[Pixel coordinate grounding data]

=======

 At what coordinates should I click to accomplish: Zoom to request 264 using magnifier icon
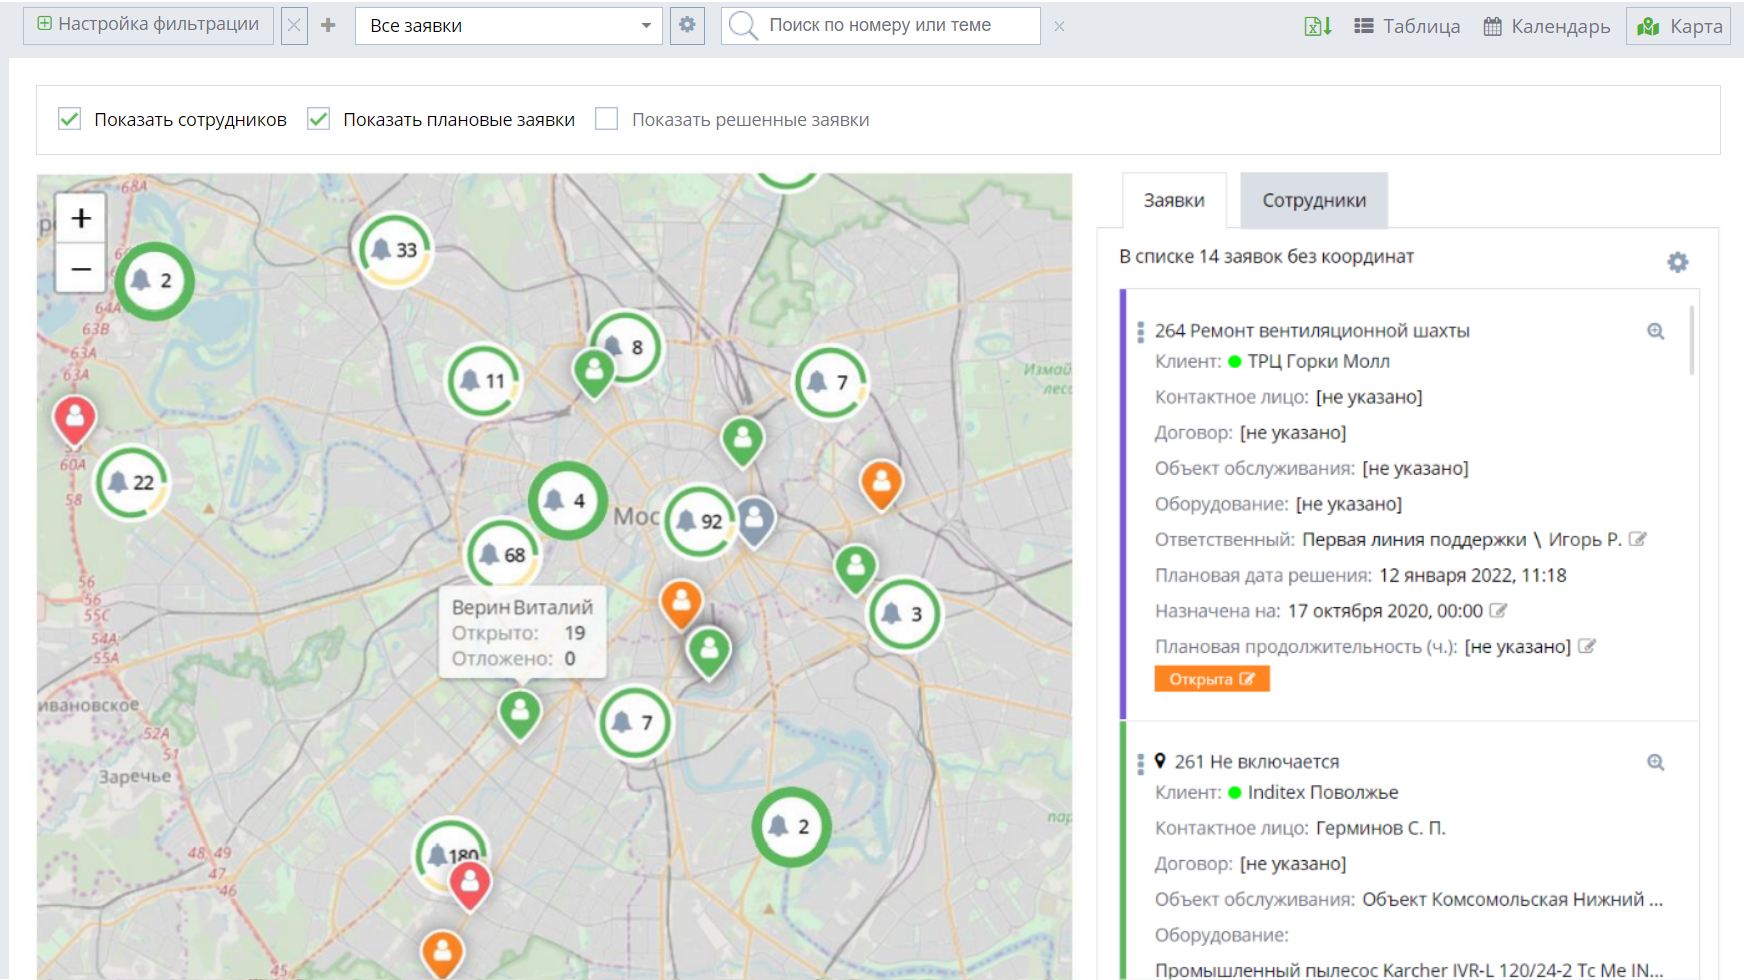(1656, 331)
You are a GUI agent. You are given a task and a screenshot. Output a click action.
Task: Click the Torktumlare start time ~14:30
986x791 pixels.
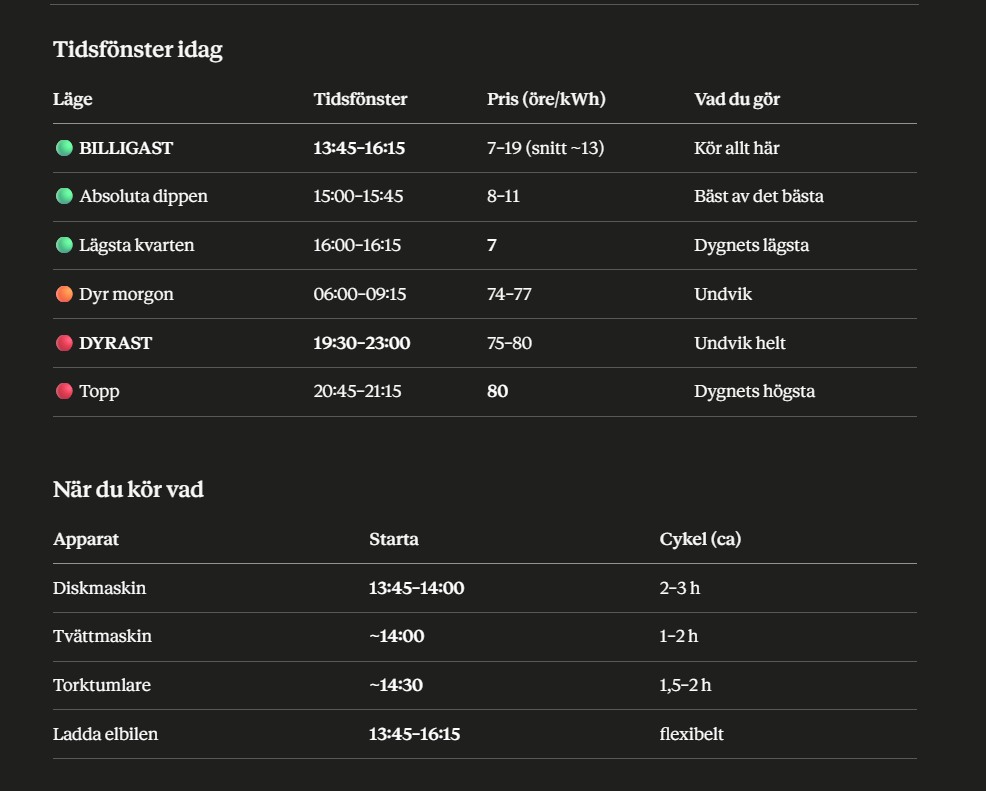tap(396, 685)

=======

**Task directions:** Would you copy out every line of the data above exactly, minus the pictures?

**Output of the task:**
 At what coordinates should I click to accomplish: Zoom to request 264 using magnifier icon
(1656, 331)
You are a GUI agent. You are given a task and a screenshot. Output a click action.
Task: Click the Torktumlare start time ~14:30
986x791 pixels.
tap(396, 685)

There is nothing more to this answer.